Those are two very specific questions. My noble friend is right that, at the end of the day, this proposed deal—the agreement in principle—represents two staunch democracies working together to meet global challenges, from climate change to the future of digital trade. There is a symbiotic relationship in embracing the opportunities of the global marketplace, with both countries supporting jobs, enterprise and wealth creation.
I will certainly have to write to my noble friend on AMR. On her first question on trade, she is absolutely right, and I am sure the farming community would agree as well, that efficiency is an important part of ensuring that community and farming organisations are fit for purpose to be better able to export to places such as New Zealand. I know that there are vehicles for that and I will certainly be writing to my noble friend to give her the detail, which I suspect will come from my colleagues in Defra.
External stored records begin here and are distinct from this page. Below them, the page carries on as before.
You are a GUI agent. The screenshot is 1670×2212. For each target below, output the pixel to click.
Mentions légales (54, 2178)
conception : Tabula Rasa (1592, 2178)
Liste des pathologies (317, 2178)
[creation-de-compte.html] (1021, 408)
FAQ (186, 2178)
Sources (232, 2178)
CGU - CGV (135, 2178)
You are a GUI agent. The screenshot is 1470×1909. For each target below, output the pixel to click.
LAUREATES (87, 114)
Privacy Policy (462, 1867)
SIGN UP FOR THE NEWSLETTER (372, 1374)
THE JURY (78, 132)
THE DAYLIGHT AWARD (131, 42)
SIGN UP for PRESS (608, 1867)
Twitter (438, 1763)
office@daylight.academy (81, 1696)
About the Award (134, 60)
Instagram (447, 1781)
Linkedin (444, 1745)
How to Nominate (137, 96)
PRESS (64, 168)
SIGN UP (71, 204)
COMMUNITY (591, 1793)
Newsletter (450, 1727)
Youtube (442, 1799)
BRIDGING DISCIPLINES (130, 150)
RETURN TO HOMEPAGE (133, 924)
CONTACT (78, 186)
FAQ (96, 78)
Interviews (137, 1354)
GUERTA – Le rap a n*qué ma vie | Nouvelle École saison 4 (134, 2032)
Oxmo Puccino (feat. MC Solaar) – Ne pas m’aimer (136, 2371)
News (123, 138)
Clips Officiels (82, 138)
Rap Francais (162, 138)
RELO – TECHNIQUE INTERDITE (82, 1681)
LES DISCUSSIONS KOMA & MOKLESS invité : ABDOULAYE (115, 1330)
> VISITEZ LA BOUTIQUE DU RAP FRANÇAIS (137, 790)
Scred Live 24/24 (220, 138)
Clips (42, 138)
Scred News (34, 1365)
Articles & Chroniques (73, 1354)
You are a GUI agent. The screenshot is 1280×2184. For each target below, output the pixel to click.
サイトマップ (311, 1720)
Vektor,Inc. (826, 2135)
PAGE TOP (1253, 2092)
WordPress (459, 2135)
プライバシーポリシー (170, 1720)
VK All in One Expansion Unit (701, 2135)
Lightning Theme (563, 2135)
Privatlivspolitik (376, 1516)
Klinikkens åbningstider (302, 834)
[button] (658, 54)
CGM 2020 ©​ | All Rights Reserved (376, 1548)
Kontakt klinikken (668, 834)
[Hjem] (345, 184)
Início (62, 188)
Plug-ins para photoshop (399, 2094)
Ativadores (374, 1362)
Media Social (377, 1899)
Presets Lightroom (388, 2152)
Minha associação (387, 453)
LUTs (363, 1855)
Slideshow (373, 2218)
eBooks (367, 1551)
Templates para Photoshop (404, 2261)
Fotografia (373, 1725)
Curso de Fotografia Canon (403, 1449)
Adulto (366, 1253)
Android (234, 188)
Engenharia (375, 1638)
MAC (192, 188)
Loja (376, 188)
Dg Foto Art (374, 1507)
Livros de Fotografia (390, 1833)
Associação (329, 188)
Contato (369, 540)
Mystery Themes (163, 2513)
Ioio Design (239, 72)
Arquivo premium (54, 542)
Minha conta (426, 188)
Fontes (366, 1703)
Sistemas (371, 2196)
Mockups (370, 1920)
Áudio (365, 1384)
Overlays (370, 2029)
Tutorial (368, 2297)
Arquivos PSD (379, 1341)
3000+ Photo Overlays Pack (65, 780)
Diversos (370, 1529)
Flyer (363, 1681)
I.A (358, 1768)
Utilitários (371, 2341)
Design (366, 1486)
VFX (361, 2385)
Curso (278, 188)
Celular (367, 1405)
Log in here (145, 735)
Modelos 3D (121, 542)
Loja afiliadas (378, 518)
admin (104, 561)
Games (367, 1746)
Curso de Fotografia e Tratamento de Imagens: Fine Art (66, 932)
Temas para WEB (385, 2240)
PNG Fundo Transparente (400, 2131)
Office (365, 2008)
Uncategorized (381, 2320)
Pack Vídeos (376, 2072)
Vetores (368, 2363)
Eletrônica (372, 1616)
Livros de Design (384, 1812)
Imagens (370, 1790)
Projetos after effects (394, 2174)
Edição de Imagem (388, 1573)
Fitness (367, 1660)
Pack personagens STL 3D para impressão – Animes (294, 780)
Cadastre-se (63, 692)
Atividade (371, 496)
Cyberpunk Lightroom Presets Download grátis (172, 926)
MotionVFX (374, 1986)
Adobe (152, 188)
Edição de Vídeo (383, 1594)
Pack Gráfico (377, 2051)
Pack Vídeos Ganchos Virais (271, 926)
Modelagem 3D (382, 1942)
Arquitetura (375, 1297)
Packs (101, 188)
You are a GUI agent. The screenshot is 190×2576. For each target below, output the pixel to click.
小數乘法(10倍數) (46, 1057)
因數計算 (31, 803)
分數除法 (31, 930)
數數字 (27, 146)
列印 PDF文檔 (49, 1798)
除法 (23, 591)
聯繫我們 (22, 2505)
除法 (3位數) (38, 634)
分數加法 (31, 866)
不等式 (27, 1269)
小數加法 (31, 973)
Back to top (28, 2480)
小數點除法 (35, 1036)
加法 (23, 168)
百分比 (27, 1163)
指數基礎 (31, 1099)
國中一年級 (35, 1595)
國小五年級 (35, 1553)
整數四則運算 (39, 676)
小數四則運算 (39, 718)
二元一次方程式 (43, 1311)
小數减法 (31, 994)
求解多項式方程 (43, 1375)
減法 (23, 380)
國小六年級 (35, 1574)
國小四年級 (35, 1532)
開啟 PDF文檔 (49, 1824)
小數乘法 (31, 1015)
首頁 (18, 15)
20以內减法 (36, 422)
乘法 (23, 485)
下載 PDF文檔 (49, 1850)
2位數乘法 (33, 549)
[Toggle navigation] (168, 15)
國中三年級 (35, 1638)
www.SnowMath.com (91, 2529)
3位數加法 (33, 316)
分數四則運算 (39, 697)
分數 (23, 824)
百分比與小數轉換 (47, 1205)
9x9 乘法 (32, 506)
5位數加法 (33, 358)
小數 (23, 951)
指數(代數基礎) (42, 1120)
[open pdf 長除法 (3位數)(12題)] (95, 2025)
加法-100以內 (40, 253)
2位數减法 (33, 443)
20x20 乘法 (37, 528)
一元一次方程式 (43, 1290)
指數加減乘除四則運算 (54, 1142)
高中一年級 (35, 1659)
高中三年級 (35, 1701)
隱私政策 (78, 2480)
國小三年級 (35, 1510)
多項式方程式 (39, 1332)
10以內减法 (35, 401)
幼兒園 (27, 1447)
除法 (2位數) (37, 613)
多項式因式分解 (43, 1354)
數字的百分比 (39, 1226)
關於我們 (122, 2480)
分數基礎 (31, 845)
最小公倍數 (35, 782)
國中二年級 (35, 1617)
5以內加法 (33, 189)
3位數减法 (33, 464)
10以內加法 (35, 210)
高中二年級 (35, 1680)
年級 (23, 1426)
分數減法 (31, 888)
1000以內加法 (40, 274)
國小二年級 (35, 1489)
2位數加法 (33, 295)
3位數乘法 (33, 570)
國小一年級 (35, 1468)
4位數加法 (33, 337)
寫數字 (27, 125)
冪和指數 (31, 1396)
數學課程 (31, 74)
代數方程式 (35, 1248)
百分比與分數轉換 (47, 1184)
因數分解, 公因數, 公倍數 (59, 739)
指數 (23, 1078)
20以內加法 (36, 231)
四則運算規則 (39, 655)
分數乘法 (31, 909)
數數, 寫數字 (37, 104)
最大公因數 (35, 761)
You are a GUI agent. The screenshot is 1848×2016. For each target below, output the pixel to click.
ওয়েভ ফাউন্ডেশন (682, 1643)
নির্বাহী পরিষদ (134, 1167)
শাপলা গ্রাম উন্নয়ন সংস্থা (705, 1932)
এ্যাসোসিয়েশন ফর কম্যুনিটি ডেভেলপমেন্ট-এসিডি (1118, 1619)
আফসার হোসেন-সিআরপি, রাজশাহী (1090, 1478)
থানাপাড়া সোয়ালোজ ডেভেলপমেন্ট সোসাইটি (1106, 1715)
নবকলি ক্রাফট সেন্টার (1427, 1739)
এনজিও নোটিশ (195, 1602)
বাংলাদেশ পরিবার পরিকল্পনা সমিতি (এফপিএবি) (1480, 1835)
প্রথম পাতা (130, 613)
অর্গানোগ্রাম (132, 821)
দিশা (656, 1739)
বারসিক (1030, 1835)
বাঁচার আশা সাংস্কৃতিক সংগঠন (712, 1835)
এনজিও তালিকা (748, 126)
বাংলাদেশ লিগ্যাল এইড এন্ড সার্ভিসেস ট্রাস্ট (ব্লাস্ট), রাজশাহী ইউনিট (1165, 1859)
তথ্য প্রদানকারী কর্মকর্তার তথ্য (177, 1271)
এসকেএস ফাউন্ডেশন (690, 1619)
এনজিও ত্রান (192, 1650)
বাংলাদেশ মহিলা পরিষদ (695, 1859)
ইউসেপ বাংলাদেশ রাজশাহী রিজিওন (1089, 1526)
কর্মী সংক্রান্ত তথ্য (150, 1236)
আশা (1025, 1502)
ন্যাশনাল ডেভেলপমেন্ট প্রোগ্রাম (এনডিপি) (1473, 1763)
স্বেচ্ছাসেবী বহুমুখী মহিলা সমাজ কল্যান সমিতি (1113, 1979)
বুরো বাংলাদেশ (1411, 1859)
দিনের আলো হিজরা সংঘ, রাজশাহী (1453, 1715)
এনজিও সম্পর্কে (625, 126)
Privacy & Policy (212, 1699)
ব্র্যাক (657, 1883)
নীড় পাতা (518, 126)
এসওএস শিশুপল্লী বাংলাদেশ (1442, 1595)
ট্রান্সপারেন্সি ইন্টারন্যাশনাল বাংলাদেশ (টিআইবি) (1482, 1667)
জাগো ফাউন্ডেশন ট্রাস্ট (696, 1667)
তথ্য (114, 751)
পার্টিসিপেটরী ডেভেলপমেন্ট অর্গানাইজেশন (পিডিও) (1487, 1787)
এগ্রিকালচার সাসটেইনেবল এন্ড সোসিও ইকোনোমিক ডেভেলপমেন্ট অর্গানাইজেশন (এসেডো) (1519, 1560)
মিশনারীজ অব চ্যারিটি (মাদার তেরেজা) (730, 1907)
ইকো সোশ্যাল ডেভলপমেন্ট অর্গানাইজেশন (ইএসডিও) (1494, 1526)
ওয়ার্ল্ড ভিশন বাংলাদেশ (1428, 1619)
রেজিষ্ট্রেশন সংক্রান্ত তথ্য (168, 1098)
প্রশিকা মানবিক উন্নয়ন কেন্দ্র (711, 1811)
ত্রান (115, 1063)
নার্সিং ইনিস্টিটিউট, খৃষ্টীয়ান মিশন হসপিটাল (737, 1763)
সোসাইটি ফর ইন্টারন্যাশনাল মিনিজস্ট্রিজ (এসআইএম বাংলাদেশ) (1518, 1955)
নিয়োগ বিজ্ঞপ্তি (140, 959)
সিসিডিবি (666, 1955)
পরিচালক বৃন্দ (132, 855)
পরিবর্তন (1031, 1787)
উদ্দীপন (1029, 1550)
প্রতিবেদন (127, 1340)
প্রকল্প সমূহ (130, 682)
My Lords, I find much good material in this Statement. Is it an FTA template for the future? I also recognise the concerns of some who have spoken this evening. There was reference to the CPTPP. I hope that New Zealand will enhance our application to join that club. Perhaps that message should be put through to the powers that be in New Zealand. On tariff removals, attention is drawn to the vital area of digital trade, with specific reference to being able to
“deepen access for our … tech … companies”.
That was music to my ears. However, to take the point of the noble Baroness, Lady Hayter, on bringing the ratification process before Parliament, with respect to the Minister, the Government have a patchy record in this regard, if I can put it that way. The whole process would be enhanced if the Minister would go back and just jolly it along.
I thank the noble Viscount for his questions. He mentioned the CPTPP—I know it is quite difficult to say—which is an important part of this. I say again that we are very excited about it, with the possibility that it takes us a step further towards our accession. There is much work to do before we are allowed in, I am sure, but joining will mean more opportunities for British exports to those high-growth markets. We must remember that there is already a Japan deal and one with Mexico, and we now have the AIP with Australia and New Zealand. We are inching our way towards it and I appreciate the noble Viscount’s point.
On the deal itself, I am not sure whether “template” is the right word. I am certain that when one starts off with a proposed deal, there are some basic requirements. However, as I said earlier, this is a comprehensive agreement in principle. It is also the result of a lot of hard work from working groups. I suspect that the template may still be there, but this is a specific deal with New Zealand.